When corporations get sued, they hire armies of lawyers if necessary to slip out from under the litigation, using any and all means. The cornerstone strategy of a corporate lawyer is delay, and lots of it. I know, I used to be one.
Every little allegation is disputed, innumerable motions are brought, extensions, continuances, anything to delay the impaneling of a jury of 12 ordinary people to decide the corporation’s fate. But when the allegations are too egregious, or the evidence against them is too strong, or the exposure too great, or when it’s otherwise cost-effective, the corporate lawyers settle. Indeed, this happens in most cases.
But under current law most judges will grant requests to keep the settlement confidential, with no admission of any guilt or liability, so that the public is left in the dark as to what happened. Corporate lawyers also love their "protective orders." Protective orders make information exchanged in discovery secret, not to be disclosed to anyone other than specified parties, typically the litigants and their reps. Most times, the litigants themselves are able to deem information confidential under protective orders without much, if any, oversight from the court.
More and more, corporate lawyers are able to wield their vast resources to convince courts to make jury trials secret as well. (Their abuse of the attorney-client and work product privileges to keep things under wraps is a whole other story, and perhaps the subject of a different post.)
The end result is that the public at large is unable find out about what exactly happens in these cases. Those smoking gun documents, that damaging testimony, the information proving that the corporation and its execs have little, if any, regard for the health, safety or well-being of their customers, clients, shareholders, contractors and/or the public–all are kept under lock and key, never to see the light of day.

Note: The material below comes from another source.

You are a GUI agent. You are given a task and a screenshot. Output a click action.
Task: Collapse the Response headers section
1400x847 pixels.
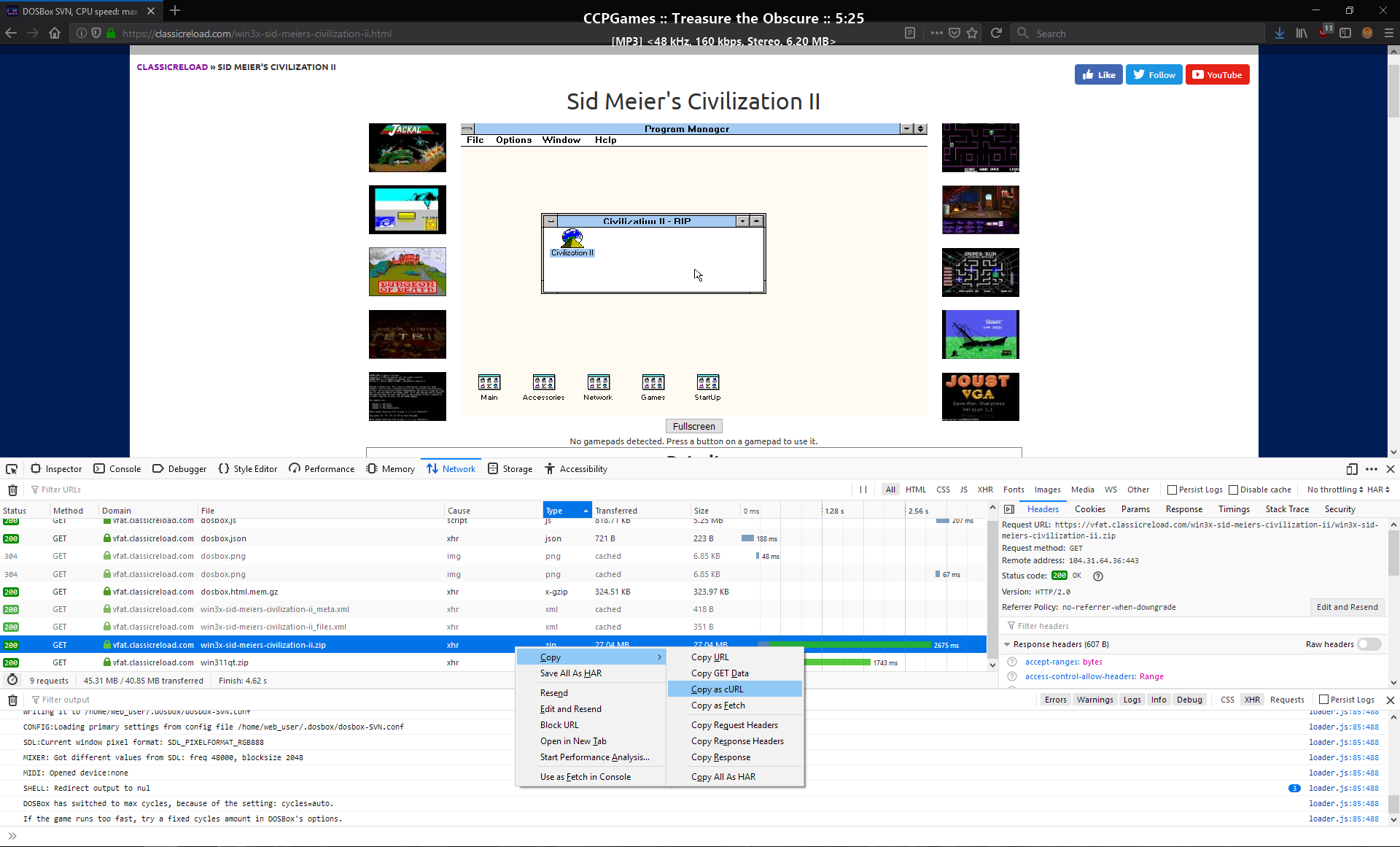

To take one example among many, very many:
The popular painkiller Zomax, manufactured by McNeil Pharmaceuticals and linked to a dozen deaths and more than 400 severe allergic reactions, was taken off the market only after McNeil settled dozens of lawsuits with sealed settlements. In 1990, Devra Lee Davis testified before the Subcommittee on Courts and Administrative Practice about how she nearly died from taking this legally prescribed drug. She later learned that the company had known that the drug could kill some people and used judicially sanctioned secrecy to keep the information from the public and from others injured by the drug.
Significantly, in the case of settlements the plaintiff(s) and the plaintiffs lawyers, so long as they’re only looking out for their own pocketbooks, have no incentive to object to secrecy. They’re getting paid and their harms "compensated" either way.
The so-called Sunshine In Litigation Act has been getting tossed around in Congress and committees for a few years now. It purports to address in the federal courts the comprehensive secrecy, hatched primarily by clever corporate lawyers, that pervades litigation in this country. It limits a court’s ability to order non-disclosure of information by forcing courts first to weigh "the public interest in the disclosure of potential health or safety hazards" with the "specific and substantial interest in maintaining the confidentiality of the information."
But it also creates a "rebuttable presumption that the interest in protecting personally identifiable information relating to an individual’s financial or health, or other similar information, outweighs the public interest in disclosure."
I think it’s plain as day that the business lobby has its fingers in this pie. First, the Act’s balancing test will not only put more money into the pockets of corporate lawyers, but will also give corporations and their captive judges plenty of wiggle room. Because there’s always some kind of private interest in confidentiality, or at least one that can be made up. And give the corporations and their lawyers an inch, and they’ll take nine yards.
Second, anytime corporations have a so-called "rebuttable presumption" on their side, it’ll get applied. A lot.
Finally, why limit this to health or safety hazards? What about, among other things, financial hazards, moral/ethical hazards and the general public’s right to know how corporations, which were originally chartered to serve the public interest, are conducting themselves?
I suppose real change can only come in increments. And the Sunshine in Litigation Act is a start. That is, if it gets passed–a big "if," though somewhat smaller after the thump of November 4th, 2008.
Why can’t all aspects of all litigation (save for small core of sensitive information such as SSNs and the maybe sensitive medical information of strangers to the case) be made public? Why should anything be made secret? Why so secretive? I think we all know the answer to that.
Perhaps the Obama administration can use its mandage to put some more teeth in this bill and push it through quickly. Think of how much less litigation we’d have, and how much more careful the business community would be in the first instance, if litigation in this country were to be exposed to some real sunshine.